Le professeur Shachar est une chercheuse reconnue dans son domaine, l’immunologie ; elle a alors apporté son expérience professionnelle remarquable mais également son expérience personnelle. Femme scientifique de renom, elle a une connaissance particulière des difficultés que rencontrent souvent les femmes au long de leur parcours académique – et des méthodes uniques et créatives pour y faire face. « Écoutons-nous et aidons-nous les unes les autres, et ensemble, créons un environnement qui facilitera le changement que nous souhaitons voir aboutir ; osons faire de nos rêves une réalité, en tant que scientifiques et en tant que femmes, parce que nous pouvons le faire, » dit-elle.
Professeur Idit Shachar.

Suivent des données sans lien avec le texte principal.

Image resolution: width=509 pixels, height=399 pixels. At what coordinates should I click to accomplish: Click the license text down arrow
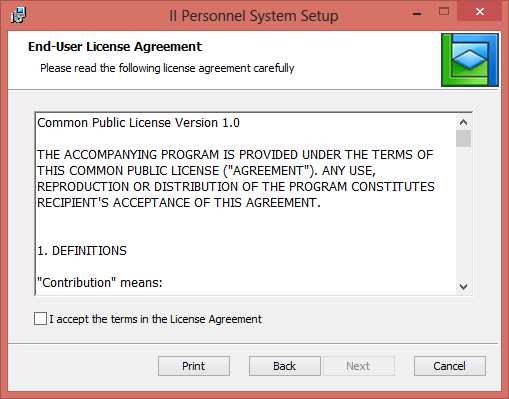coord(463,287)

Photo : Yael Ilan
« Les chiffres parlent d’eux-mêmes : environ 20% des chercheurs expérimentés de l’Institut sont des femmes tandis que 80% sont des hommes. D’autre part, 50% des étudiants diplômés sont des femmes. Ce phénomène est généralement connu sous le nom « d’effet ciseau » : après avoir obtenu leur doctorat, de nombreuses femmes, en comparaison avec leurs homologues masculins, ne continuent pas jusqu’à la prochaine étape importante de leur carrière académique, le postdoctorat, qui se fait généralement à l’étranger. Il est vrai que l’Institut Weizmann des Sciences a mis en place un programme de bourses pour les étudiantes effectuant un postdoctorat à l’étranger, et ce programme a jusqu’ici été immensément bénéfique. Mais le nombre de participantes met trop de temps à grimper et les raisons sous-jacentes sont variées : de nombreuses étudiantes trouvent difficile de déménager pour des raisons familiales ou parce que leurs partenaires ne peuvent pas quitter leur lieu de travail. …

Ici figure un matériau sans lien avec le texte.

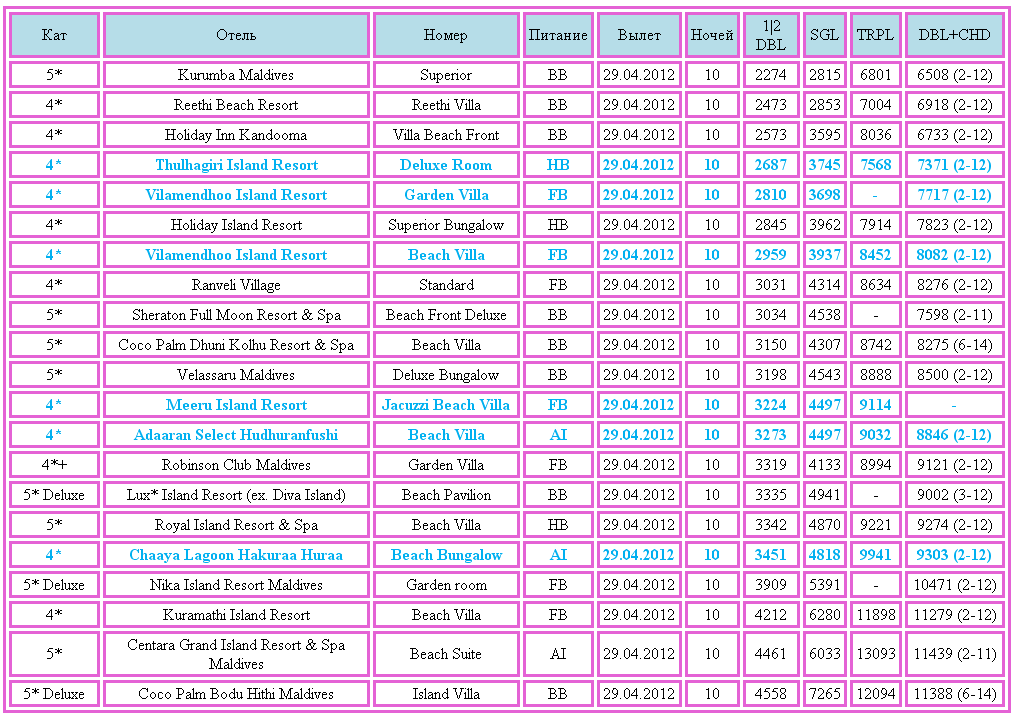Screen dimensions: 1019x722
Task: Click the 2687 double price link
Action: tap(770, 165)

… De plus, nombre d’entre-elles ont des appréhensions concernant les difficultés qu’elles pourraient rencontrer, la compétition et l’implication requise pour une carrière académique et préfèrent rejoindre les rangs des professionnels de l’industrie ici, en Israël, plutôt que de compléter leurs études de doctorat, et ainsi maintenir un équilibre travail/vie-privée plus durable. Il est important de remarquer qu’il n’y a absolument aucune corrélation entre leurs capacités scientifiques et leurs réalisations et cette décision précise. L’un de nos buts est de soutenir ces femmes à chacune de ces étapes, quand elles réfléchissent à leur avenir professionnel, et les aider à ne pas laisser tomber leurs rêves académiques si elles en ont un. Ce n’est vraiment pas une chose facile, mais ce n’est pas non plus impossible. »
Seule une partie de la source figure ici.